Another operating model is for the LSP to buy the inventory from the vendor and then sell it to the vendor’s customer at pre-agreed pricing – again, taking into account the financing costs. In the illustration below, logistics service provider HAVI ships product for the McDonald’s restaurant group, buying directly from McDonald’s suppliers and then selling to the McDonald’s franchisees.

  • As before, title transfers to the LSP.
  • The model helps the working capital position of both the supplier and the ultimate customer.
  • In this case the LSP has credit risk exposure to the buyer rather than the vendor, so good receivables management is required on the part of the LSP.

LSP joint venture with bank

So far we have discussed inventory finance with the unwritten assumption that the LSP itself is providing the finance. That may be the case, but in fact as this funding model becomes increasingly more popular, LSPs would need to have increasingly robust balance sheets to take the strain. More likely is that funding would be provided in partnership with a bank, financiers such as pension funds or hedge funds, or the capital markets. The LSP’s role in a sense then reverts to its traditional core service function, but leveraging the supply chain data to facilitate the provision of finance.

This in turn opens up the opportunity for other inventory finance models, such as that used by LSP Simon Hegele, which operates a joint venture with a German bank. In their model, Simon Hegele does not take title to the inventory – it is held as collateral in return for the funding provided to the supplier or buyer. This structure enables the provision of finance but does not remove inventory from the supply chain parties’ balance sheets.

Bank-ownership model

While banks generally don’t like to directly take on the risk of exposure to inventories as such – and hence might be expected to work in partnership with an LSP which creates a risk buffer – there are exceptions. BNP Paribas, for example, has a specialist subsidiary, Dublin-based Utexam, which will buy inventory from the supplier, hold it, then sell it at the agreed price and date to the buyer. The actual handling of stock is done by an LSP such as DHL – but the relationship is between the supply chain parties and the bank’s specialist subsidiary, and not directly with an LSP as in the models above.

Warehousing benefits

Inventory finance is particularly rewarding the longer the lead time is between goods leaving the vendor’s factory and being used by the customer. But it’s not just the time spent en route via an LSP’s ships or lorries that’s a determining factor here, it’s the LSP’s service as a warehouse manager that means inventory finance can be particularly attractive.
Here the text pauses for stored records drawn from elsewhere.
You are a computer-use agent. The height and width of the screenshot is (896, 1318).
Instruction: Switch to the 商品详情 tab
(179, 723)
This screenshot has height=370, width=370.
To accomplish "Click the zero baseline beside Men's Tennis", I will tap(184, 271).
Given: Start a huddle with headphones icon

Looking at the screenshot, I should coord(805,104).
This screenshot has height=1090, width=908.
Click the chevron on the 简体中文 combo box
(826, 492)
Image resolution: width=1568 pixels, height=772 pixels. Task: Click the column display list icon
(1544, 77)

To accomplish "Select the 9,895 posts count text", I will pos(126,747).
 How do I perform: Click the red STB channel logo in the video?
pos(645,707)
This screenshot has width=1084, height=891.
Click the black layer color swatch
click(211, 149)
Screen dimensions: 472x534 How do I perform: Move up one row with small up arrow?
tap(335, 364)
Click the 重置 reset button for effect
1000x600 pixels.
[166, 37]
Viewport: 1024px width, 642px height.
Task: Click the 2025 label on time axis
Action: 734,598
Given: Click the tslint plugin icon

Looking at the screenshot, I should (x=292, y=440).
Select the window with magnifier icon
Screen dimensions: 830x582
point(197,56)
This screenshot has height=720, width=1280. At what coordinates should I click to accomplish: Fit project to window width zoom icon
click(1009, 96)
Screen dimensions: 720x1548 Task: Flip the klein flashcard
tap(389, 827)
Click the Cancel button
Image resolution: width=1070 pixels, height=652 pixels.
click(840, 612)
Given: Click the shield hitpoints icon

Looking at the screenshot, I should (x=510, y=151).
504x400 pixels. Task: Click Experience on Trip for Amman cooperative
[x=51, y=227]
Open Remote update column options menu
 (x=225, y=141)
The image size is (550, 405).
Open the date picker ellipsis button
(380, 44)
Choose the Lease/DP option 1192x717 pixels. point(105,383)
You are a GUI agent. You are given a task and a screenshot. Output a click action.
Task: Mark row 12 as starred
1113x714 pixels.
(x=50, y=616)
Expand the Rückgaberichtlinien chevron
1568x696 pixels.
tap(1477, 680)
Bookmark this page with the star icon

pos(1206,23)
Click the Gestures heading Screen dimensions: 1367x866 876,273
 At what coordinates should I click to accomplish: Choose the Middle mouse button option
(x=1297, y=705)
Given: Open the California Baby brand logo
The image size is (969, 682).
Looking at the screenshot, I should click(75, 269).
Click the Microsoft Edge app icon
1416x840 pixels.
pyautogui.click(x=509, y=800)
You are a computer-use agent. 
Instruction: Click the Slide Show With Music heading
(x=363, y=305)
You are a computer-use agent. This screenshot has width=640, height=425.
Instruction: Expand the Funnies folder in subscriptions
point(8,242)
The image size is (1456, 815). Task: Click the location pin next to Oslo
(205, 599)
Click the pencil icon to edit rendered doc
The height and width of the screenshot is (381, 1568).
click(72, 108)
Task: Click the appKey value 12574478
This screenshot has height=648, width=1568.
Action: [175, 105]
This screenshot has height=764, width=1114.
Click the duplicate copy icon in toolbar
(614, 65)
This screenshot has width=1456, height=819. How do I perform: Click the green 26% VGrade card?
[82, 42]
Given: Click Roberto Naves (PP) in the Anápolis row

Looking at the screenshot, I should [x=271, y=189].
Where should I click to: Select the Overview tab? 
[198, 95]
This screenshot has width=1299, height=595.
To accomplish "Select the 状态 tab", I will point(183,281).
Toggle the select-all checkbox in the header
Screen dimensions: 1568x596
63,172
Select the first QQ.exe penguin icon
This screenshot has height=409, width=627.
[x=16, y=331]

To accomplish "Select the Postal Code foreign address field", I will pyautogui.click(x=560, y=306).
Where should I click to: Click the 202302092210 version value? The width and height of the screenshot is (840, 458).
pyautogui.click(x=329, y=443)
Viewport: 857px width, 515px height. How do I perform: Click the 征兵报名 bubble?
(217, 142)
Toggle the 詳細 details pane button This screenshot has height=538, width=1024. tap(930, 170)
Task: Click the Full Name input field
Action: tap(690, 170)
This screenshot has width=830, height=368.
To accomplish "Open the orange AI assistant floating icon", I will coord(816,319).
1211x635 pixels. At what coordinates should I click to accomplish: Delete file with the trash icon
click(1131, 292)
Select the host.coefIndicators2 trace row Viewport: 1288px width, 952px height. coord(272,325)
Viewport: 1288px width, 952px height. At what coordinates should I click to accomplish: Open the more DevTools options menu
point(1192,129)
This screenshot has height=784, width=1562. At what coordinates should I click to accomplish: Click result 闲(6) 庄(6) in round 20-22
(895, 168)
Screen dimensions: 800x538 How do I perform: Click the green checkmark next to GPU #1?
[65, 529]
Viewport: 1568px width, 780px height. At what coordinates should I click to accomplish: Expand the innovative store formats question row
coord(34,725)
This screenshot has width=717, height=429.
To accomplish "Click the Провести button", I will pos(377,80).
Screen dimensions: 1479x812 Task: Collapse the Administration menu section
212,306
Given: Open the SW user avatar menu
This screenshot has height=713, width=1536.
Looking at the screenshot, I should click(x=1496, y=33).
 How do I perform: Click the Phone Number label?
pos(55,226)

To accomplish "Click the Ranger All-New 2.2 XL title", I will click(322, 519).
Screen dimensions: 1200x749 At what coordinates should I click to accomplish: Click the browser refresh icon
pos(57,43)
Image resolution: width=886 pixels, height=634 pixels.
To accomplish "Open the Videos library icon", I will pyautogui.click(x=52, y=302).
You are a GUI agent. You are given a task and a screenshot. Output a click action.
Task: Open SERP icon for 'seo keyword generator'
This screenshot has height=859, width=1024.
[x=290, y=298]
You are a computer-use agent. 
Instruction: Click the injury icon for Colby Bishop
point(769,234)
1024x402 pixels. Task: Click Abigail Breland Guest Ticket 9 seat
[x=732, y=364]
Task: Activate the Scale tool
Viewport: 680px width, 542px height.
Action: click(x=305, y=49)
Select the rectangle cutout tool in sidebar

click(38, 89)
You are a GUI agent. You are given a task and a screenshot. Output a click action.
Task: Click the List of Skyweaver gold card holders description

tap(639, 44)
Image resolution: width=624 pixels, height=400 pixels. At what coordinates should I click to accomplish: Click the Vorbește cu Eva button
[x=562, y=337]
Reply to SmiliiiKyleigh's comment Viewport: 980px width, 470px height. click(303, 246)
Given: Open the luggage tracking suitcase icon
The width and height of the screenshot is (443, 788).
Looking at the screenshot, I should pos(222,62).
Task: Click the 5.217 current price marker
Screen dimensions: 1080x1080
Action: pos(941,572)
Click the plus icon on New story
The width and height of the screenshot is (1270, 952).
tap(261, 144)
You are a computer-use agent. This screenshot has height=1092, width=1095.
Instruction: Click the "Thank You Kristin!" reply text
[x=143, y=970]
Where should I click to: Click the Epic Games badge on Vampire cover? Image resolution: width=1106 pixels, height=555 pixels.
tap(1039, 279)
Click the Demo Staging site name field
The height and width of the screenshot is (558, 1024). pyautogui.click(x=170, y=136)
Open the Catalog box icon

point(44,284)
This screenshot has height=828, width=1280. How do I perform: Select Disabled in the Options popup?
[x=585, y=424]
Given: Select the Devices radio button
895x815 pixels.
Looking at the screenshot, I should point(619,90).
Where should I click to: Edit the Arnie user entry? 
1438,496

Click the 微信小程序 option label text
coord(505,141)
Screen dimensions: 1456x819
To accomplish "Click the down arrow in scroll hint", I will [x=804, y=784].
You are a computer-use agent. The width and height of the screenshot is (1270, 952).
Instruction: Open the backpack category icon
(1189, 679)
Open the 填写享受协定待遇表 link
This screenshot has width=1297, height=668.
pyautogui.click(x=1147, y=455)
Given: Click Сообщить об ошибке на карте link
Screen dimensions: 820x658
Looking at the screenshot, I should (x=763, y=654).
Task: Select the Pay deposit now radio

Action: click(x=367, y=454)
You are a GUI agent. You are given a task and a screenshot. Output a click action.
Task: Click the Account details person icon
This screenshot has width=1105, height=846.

For example, take the case of an Italian manufacturer we have been working with that exported to the Netherlands. The exporter needed to have a lot of inventory close to its Dutch customers but had neither the large scale warehouse nor the large scale balance sheet to be able to cope with that. Rather than boosting the balance sheet with more equity to fund that, the company used an LSP who provided the warehousing facilities and the finance. Increasingly often, when warehouse management contracts are being negotiated, a finance offering is being included as part of the LSP’s package.

LSPs will, of course, always try to protect themselves from exposure to the value of the inventory. But they are better able than banks to deal with distress situations where inventory does, in fact, have to be offloaded to someone other than the original customer. Provided the inventory is not particularly customer-centric, an LSP’s knowledge of local markets and other customers could enable it to tap into alternative buyers willing to pay more than liquidation prices.

Our work with five LSPs – HAVI, SwissPost, DHL, Simon Hegele and Utexam – shows that there is a matrix of possibilities for supply chain finance. Arrangements can be put in place to fund the supplier or the buyer, with the funding itself coming from the LSP, an LSP joint venture with a bank, or even an LSP wholly-owned by a bank. Different working capital, financing and risk management benefits arise from each, but underpinning them all is the information flow that arises from the LSP’s physical handling of inventory. It is evident that this is a very promising family of methodologies for injecting much-needed finance into supply chains.